▶ [Dataset records]
Start of Block

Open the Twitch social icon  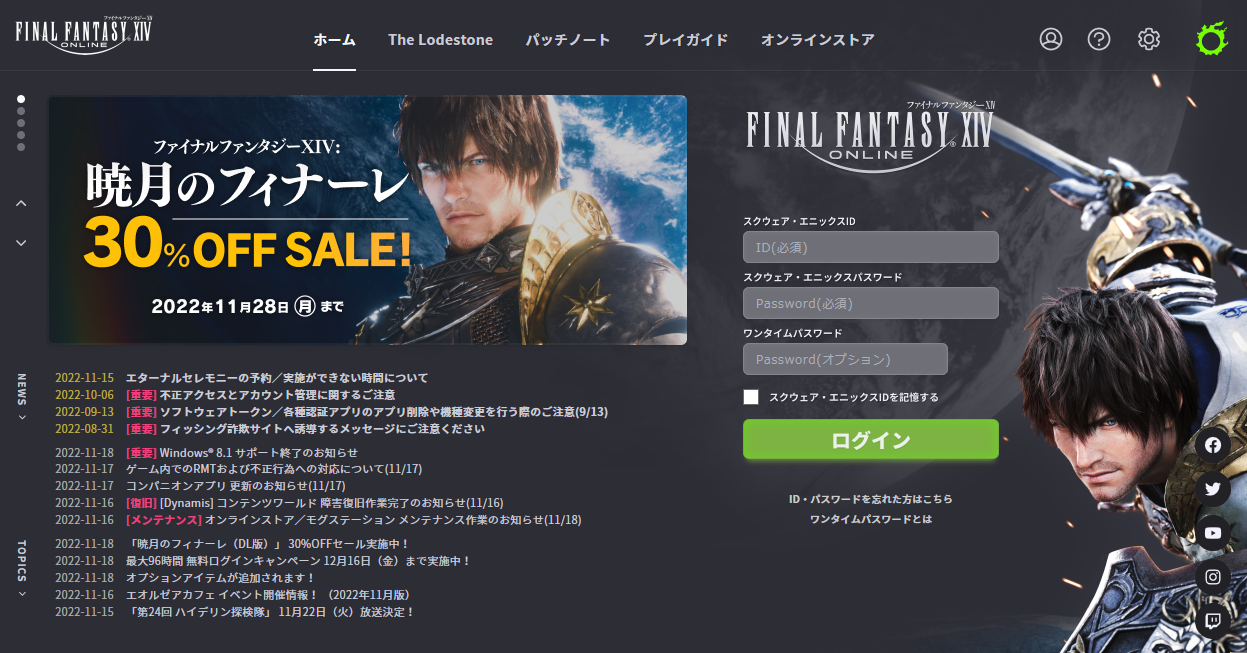tap(1213, 621)
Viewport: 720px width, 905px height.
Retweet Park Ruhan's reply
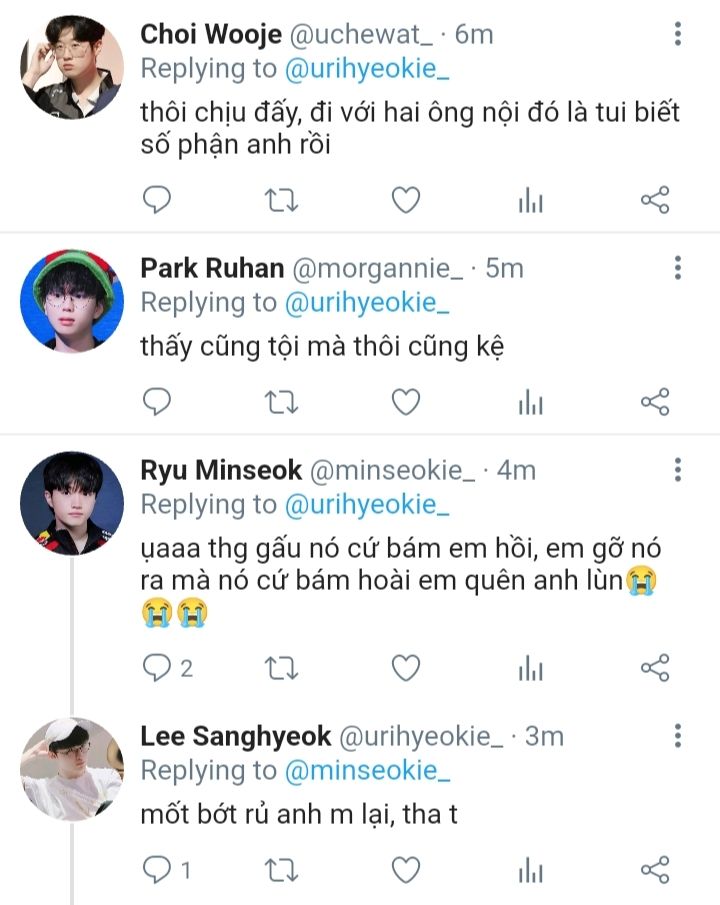click(281, 402)
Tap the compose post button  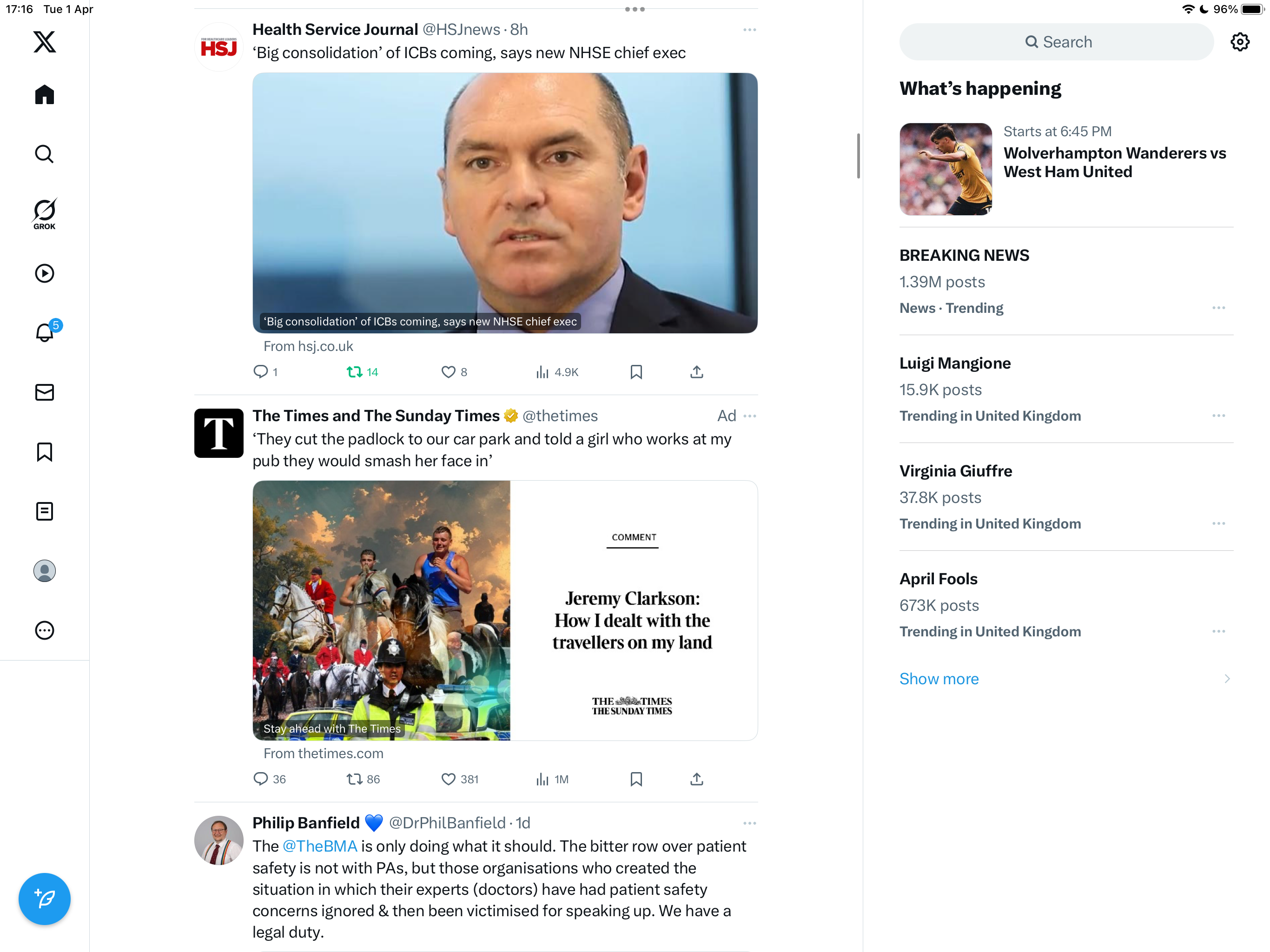[44, 899]
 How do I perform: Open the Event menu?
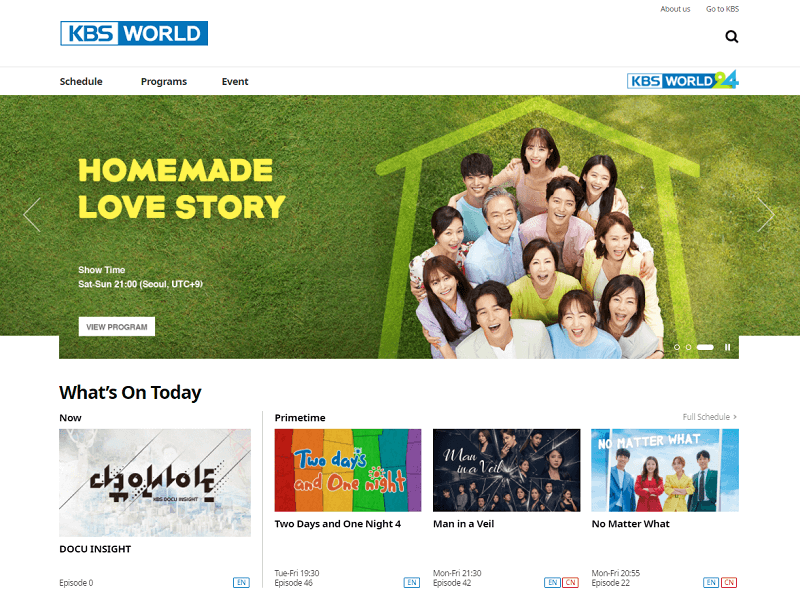click(x=235, y=81)
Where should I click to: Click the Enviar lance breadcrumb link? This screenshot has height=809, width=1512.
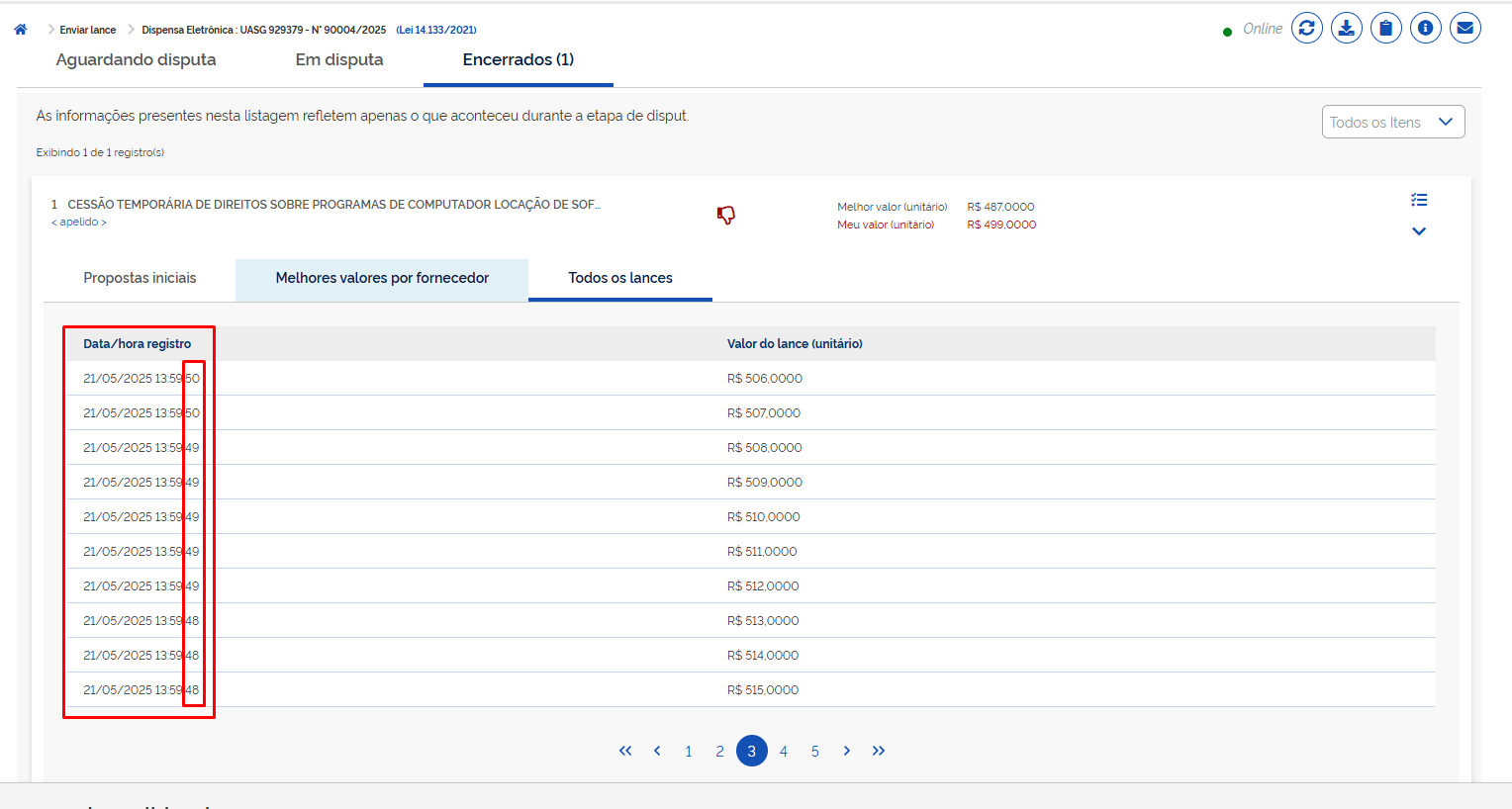tap(88, 30)
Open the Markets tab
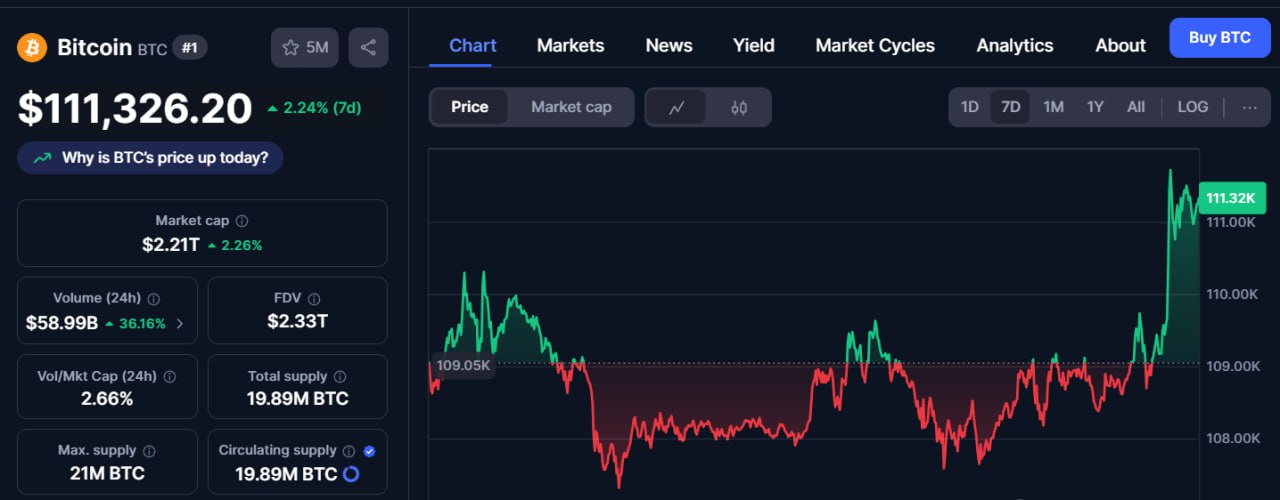This screenshot has height=500, width=1280. 570,45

End of Block

▶ [What needs to be done]
Leave the pictures aside and transcribe only the lines from the one holding "How do I perform: Open the Event menu?" through the final line of the records above.

▶ [Task response]
 How do I perform: Open the Event menu?
click(x=235, y=81)
Where should I click to: Click the Enviar lance breadcrumb link? This screenshot has height=809, width=1512.
tap(88, 30)
Open the Markets tab
This screenshot has height=500, width=1280. 570,45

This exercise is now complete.